58,300 Padel Courts In, Alejandro Betancourt López’s Playtomic Bet Pays Off
Jun 18, 2026 | By Team SR

A decade ago, padel barely registered outside Spain and Argentina. The sport now counts more than 19.4 million players and 58,300 courts worldwide, after a single year that added close to 8,000 courts and nearly 5,000 clubs. Those figures come from the 2026 Global Padel Report, published by Playtomic, the racquet-sports platform that sits beneath much of that activity.
Among the investors who took positions in Playtomic is Alejandro Betancourt López. His stake traces to the company's 2022 purchase of rival GotCourt and the €200 million valuation it reached at the time. Three years on, the bet looks well-timed, and the company's own numbers explain why.
The Reservation Layer Beneath a Sport
Playtomic is the connective tissue between players and clubs. The app handles court bookings, matchmaking by skill level, scheduling, and the club-management software that keeps a venue full. A court earns money only when someone reserves it, and the platform that fills it takes a cut of the whole sport rather than one location.
The model fits a habit visible across Betancourt López's holdings. He has tended to back the asset every participant in a market has to touch, instead of the most visible piece of it. Owning the booking layer of a fast-growing sport works much like owning the permits a vehicle fleet needs to operate: value sits at the chokepoint, where demand has to pass through.
The scale behind the platform is already substantial. Playtomic reported gross revenues above €240 million in 2024, a 40% jump on the prior year, and now works with roughly 6,000 clubs and about 1.5 million active players a month across 63 countries, according to figures it released in March 2025. For a piece of consumer software, those are the kind of repeat-use numbers that turn a booking app into infrastructure.
The data underneath all that activity is its own asset. Every reservation, match, and skill rating feeds a picture of who plays where and how often, which clubs use to fill off-peak slots and which the platform uses to pair players of similar level. A standalone court has none of that. The result is a service that gets stickier the longer a club stays on it, and harder for a rival to pry loose.
Fresh Capital Aimed at America
In March 2025, Playtomic closed a €65 million round that combined €55 million in equity with a €10 million debt facility from Banco Santander. Match Invest, the vehicle led by chief executive Félix Ruiz, and the fund LFH led the raise, with Bonsai, Arconas, GP Bullhound, and FJ Labs also taking part. The company earmarked the money for product development and for one market in particular.
That market is the United States. Padel's growth has been lopsided, and the next leg points west. The U.S. added roughly 250 clubs and 330 courts in 2025, and Playtomic's report tags the country a "Diamond in the Rough," its label for places with early adoption and a long runway. Playtomic has already activated more than 50 U.S. clubs on its platform and projects the country will reach 3,000 courts by 2026.

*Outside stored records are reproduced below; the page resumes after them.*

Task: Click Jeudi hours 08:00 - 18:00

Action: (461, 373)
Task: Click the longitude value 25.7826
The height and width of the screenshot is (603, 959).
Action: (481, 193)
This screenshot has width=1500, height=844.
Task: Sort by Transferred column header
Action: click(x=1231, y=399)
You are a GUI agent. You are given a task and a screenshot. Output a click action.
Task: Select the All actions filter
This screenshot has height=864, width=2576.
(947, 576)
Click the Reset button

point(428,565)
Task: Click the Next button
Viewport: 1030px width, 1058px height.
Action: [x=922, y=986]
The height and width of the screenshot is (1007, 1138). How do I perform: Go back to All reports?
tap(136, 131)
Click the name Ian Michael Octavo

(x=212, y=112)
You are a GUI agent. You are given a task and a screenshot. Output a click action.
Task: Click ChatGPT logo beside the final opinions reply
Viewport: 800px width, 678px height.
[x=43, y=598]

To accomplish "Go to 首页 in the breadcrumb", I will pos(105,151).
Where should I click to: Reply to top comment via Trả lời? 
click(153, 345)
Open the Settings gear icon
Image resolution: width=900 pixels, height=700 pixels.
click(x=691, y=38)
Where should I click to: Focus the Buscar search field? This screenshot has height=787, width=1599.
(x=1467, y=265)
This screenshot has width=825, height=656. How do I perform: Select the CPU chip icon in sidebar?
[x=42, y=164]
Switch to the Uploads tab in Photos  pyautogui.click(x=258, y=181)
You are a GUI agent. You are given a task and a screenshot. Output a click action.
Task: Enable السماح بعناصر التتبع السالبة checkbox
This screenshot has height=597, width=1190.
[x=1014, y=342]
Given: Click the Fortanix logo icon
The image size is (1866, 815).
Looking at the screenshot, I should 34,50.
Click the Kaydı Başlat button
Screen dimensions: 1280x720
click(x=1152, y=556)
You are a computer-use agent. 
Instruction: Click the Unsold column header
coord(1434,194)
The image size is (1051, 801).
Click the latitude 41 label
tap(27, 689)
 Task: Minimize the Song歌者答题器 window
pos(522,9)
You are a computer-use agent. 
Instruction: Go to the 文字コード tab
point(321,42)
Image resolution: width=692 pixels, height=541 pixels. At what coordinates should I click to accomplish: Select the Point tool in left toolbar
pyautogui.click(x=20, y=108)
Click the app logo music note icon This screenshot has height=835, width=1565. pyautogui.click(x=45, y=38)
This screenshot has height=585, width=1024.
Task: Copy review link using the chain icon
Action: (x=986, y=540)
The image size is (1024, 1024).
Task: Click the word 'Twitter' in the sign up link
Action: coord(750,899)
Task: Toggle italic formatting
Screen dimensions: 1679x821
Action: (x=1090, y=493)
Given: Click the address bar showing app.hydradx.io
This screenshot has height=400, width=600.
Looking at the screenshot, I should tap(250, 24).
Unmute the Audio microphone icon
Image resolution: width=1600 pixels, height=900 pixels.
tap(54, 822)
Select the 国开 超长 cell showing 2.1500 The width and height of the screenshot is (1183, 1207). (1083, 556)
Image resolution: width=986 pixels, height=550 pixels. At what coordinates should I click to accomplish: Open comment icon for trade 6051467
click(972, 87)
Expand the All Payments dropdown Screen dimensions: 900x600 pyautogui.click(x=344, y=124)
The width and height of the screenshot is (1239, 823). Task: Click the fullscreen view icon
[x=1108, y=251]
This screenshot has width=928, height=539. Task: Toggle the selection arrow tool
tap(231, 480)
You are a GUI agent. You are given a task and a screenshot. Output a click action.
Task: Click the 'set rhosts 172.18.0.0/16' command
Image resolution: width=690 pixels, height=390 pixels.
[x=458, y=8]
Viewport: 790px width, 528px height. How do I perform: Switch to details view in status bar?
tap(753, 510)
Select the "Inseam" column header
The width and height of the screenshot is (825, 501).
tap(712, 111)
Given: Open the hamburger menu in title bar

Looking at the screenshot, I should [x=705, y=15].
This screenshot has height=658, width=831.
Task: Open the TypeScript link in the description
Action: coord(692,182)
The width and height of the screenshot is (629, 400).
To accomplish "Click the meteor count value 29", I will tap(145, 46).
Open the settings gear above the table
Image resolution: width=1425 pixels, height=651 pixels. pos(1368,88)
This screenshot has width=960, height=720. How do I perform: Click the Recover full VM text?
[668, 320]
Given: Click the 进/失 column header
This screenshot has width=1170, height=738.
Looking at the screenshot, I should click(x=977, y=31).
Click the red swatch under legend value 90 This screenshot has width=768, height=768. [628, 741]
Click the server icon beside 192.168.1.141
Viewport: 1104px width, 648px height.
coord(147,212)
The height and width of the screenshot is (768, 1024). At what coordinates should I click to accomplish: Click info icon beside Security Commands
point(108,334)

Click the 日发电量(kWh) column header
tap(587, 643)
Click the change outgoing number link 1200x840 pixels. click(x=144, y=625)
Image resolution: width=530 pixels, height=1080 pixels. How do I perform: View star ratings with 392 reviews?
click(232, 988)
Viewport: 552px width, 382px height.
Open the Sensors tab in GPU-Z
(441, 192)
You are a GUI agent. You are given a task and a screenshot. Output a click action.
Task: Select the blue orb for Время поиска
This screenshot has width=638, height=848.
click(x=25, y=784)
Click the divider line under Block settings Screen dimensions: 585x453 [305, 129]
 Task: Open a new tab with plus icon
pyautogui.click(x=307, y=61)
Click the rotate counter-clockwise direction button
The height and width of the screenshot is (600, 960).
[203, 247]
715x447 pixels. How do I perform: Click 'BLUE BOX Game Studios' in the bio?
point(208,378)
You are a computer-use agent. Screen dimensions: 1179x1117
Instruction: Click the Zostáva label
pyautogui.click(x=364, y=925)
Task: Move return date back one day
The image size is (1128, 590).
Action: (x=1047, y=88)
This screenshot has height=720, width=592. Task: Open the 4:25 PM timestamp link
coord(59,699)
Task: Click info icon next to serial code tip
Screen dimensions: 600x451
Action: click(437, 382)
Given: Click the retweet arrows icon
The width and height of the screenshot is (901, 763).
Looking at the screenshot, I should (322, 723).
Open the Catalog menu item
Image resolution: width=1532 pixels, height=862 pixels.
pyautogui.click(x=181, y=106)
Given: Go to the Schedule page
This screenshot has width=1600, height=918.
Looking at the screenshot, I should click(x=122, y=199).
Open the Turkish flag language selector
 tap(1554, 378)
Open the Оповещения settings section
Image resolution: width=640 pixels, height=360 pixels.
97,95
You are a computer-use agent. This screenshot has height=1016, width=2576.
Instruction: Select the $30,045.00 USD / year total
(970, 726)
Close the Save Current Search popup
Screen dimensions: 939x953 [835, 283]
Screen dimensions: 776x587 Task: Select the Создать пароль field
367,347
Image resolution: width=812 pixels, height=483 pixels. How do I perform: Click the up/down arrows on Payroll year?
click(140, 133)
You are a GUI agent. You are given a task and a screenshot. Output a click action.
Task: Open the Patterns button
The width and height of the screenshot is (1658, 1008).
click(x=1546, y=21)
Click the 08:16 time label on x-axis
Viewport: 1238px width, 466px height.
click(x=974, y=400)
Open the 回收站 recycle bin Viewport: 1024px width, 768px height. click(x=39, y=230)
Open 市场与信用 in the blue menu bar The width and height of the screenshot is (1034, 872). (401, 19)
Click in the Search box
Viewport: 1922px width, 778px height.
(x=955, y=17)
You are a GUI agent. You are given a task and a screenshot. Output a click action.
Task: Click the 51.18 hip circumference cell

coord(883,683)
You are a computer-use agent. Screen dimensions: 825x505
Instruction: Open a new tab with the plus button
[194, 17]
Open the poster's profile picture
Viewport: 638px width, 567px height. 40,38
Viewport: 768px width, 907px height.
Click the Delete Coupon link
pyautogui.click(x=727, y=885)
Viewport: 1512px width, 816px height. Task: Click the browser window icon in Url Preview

American expansion changes the arithmetic for a business built on booking volume. More courts in high-traffic settings mean more reservations flowing through software, and the sport is moving into luxury wellness, hospitality, and mixed-use real estate rather than standalone clubs alone. Each new venue widens the base Playtomic earns from, which is why the U.S. matters more to the platform than to any single developer pouring concrete. The product roadmap tied to the raise points the same way, with upgrades to club-management tools, point-of-sale, tournaments, and the academy features that keep multi-venue operators on the system.
Courts as Real Estate, Software as Margin
Money in padel is pooling in two places: the physical buildout and the technology that runs it. Developers treat courts as a real-estate play that draws foot traffic and membership fees. The booking and payments layer earns a recurring cut without laying a single tile, and the equipment market around the sport has compounded at about 34% a year since 2019.
The split shapes how durable Betancourt López's position is. A rival can copy a court. Dislodging a reservation network with millions of players and thousands of clubs gets harder as it scales, because each new club makes the platform more useful to the next player, and each new player makes it more valuable to the next club. A network effect like that is the real asset, and it grows quietly while the courts get the attention.
The wager rests on two things holding. Padel has to keep spreading, especially in the U.S., and the layer organizing it has to keep compounding alongside the sport. A €240 million revenue base and a Santander-backed raise suggest both are happening at once, which is the outcome Alejandro Betancourt López was positioned for when he bought in well before the sport reached American soil.